On Fri, Jul 30, 2021 at 3:02 AM Shiyang Ruan <ruansy.fnst@xxxxxxxxxxx> wrote:
>
> To easily track filesystem from a pmem device, we introduce a holder for
> dax_device structure, and also its operation. This holder is used to
> remember who is using this dax_device:
> - When it is the backend of a filesystem, the holder will be the
> superblock of this filesystem.
> - When this pmem device is one of the targets in a mapped device, the
> holder will be this mapped device. In this case, the mapped device
> has its own dax_device and it will follow the first rule. So that we
> can finally track to the filesystem we needed.
>
> The holder and holder_ops will be set when filesystem is being mounted,
> or an target device is being activated.
>
> Signed-off-by: Shiyang Ruan <ruansy.fnst@xxxxxxxxxxx>
> ---
> drivers/dax/super.c | 46 +++++++++++++++++++++++++++++++++++++++++++++
> include/linux/dax.h | 17 +++++++++++++++++
> 2 files changed, 63 insertions(+)
>
> diff --git a/drivers/dax/super.c b/drivers/dax/super.c
> index 5fa6ae9dbc8b..00c32dfa5665 100644
> --- a/drivers/dax/super.c
> +++ b/drivers/dax/super.c
> @@ -214,6 +214,8 @@ enum dax_device_flags {
> * @cdev: optional character interface for "device dax"
> * @host: optional name for lookups where the device path is not available
> * @private: dax driver private data
> + * @holder_rwsem: prevent unregistration while holder_ops is in progress
> + * @holder_data: holder of a dax_device: could be filesystem or mapped device
> * @flags: state and boolean properties
> */
> struct dax_device {
> @@ -222,8 +224,11 @@ struct dax_device {
> struct cdev cdev;
> const char *host;
> void *private;
> + struct rw_semaphore holder_rwsem;
> + void *holder_data;
> unsigned long flags;
> const struct dax_operations *ops;
> + const struct dax_holder_operations *holder_ops;
> };
>
> static ssize_t write_cache_show(struct device *dev,
> @@ -373,6 +378,25 @@ int dax_zero_page_range(struct dax_device *dax_dev, pgoff_t pgoff,
> }
> EXPORT_SYMBOL_GPL(dax_zero_page_range);
>
> +int dax_holder_notify_failure(struct dax_device *dax_dev, loff_t offset,
> + size_t size, void *data)
I took a look at patch3 and had some questions about the api.

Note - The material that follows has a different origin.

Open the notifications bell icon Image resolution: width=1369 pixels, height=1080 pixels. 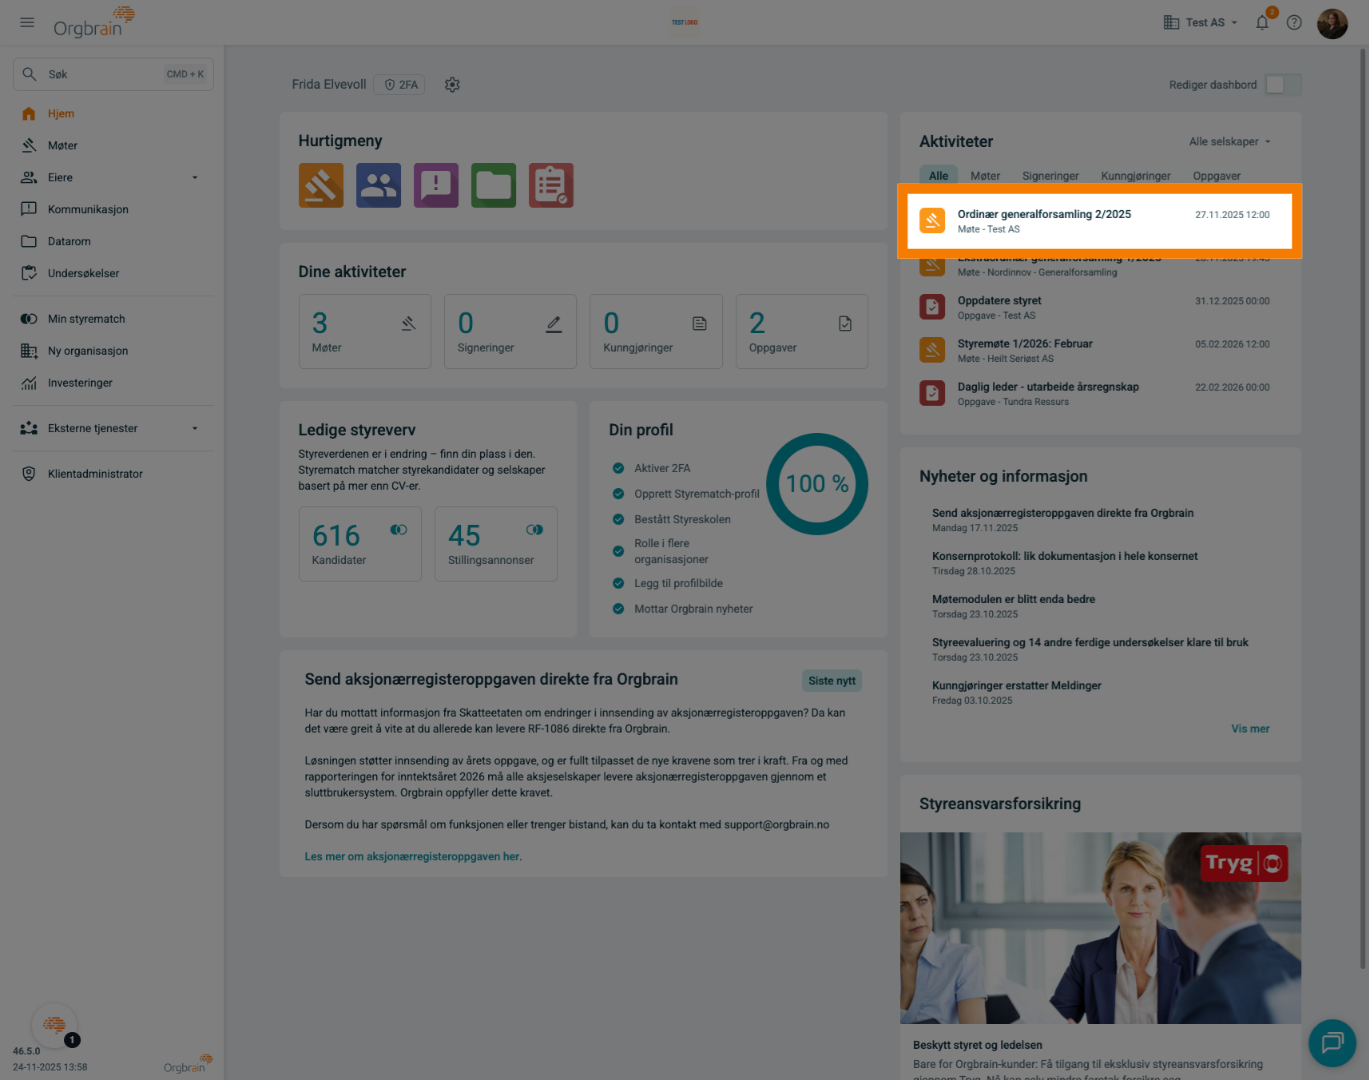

Can you add kernel-doc for this api and specifically clarify what is
@data used for vs dax_dev->holder_data?

I also think the holder needs to know whether this failure is being
signaled synchronously. or asynchronously. In the synchronous case a
process has consumed poison and action needs to be taken immediately.
In the asynchronous case the driver stack has encountered failed
address ranges and is notifying the holder to avoid those ranges, but
no immediate action needs to be taken to shoot down mappings. For
example, I would use the synchronous notification when
memory_failure() is invoked with the "action required" indication, and
the asynchronous notification when an NVDIMM_REVALIDATE_POISON event
fires, or the "action optional" memory_failure() case.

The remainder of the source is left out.